WRITTEN REQUEST — Pick out every line of the entries below that contains the word "perform", and copy each one.

RECORDS SUPPLIED —
==================================================

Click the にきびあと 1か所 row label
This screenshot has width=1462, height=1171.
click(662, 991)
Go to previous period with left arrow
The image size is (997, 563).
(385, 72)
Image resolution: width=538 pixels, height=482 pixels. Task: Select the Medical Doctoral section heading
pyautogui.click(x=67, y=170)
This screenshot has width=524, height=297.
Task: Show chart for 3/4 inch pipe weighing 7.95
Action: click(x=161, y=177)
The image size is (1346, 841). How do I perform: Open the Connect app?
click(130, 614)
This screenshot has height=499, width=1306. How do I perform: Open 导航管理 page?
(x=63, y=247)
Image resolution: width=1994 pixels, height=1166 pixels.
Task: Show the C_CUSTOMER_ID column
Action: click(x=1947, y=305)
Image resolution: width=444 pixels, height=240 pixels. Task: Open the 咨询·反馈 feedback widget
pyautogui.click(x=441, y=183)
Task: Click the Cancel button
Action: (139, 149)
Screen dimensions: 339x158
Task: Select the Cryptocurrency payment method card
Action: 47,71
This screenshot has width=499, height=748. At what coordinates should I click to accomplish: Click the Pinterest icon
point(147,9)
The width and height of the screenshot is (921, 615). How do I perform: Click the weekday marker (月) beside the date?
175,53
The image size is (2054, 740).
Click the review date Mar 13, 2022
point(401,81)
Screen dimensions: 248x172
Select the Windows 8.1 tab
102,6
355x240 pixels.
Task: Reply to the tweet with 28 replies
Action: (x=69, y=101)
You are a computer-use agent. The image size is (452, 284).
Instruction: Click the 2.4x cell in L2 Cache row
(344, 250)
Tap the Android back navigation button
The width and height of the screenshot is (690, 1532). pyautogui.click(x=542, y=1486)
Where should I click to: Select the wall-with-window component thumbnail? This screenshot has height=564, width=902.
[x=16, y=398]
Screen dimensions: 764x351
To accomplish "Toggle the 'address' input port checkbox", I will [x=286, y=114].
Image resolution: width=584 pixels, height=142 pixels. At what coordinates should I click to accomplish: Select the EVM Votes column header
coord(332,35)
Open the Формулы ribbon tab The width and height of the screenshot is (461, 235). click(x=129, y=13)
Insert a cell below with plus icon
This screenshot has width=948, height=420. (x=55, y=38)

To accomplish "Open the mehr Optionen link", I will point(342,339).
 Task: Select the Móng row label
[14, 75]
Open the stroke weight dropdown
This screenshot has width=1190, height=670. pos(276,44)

==================================================

EXERCISE RESPONSE —
The image size is (1346, 841). How do I perform: Open the Connect app?
This screenshot has height=499, width=1306. How do I perform: Open 导航管理 page?
The width and height of the screenshot is (921, 615). How do I perform: Click the weekday marker (月) beside the date?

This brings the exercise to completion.